The wish to avoid such a state of mind would be a second-order desire based upon reflection on the consequences of knowing your likelihood of illness, and making a choice in line with this wish would again constitute one which could be interpreted as ‘good’.
This latter concept could form the basis of a more complex problem of autonomy and rationality. Although a patient may wish to avoid the possibility of increased lifelong anxiety over the knowledge of a high likelihood of developing a disorder, which I have established to be a (potentially) rational desire, they may have further interests which would be benefited by possessing such knowledge. For instance, a latent confirmed carrier of the mutation responsible for Huntington’s chorea may have feared having the certain knowledge which the screening brought (carriers having a statistical increase in suicide rate after confirmation), but chose to be tested anyway. This would be irrational if avoidance of this anxiety were the subject’s only desire, but their decision may have been guided by the rationalisation that they did not wish to risk passing on the mutation to any offspring.
Being an autosomal dominant mutation renders the basic chance of inheritance as 50% in a carrier-non carrier cross, and as the disorder does not become active until around 40 years of age, the subject is likely to have reproduced while latent. Consequently the only way to avoid this risk is to undergo testing and, if a carrier, avoid reproducing altogether. It makes sense that this eventuality might be more important to our subject than their personal psychological wellbeing, and as a result they may choose to undergo the test despite risking the realisation of their fear of knowing.

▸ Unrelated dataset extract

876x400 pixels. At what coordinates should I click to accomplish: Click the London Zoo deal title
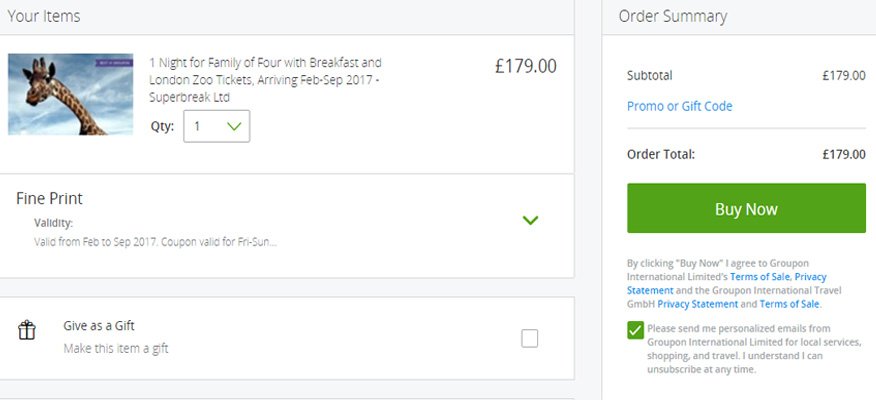click(x=265, y=79)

Whatever their decision, the subject has been able to rationalise two opposing choices from the information they have been provided about the possibilities. Ergo, whether the decision is to know or not to know, the choice is both good and self-determinant.
Autonomy, as “the possession of self-government”, requires us to make our own judgements and thereby to make decisions which benefit us as regards our own values. The examples I’ve outlined serve to demonstrate how rationality is inherent to the making of a decision which fulfils this: without it acting as a bridge between information and action, they are divorced entirely. Without rational thought, then, we cannot make a ‘good decision’ within our own subjective interpretation of what that may constitute. Therefore,the only possible way to be autonomous, and therefore to have the ability to make a good decision, is to make a rational one.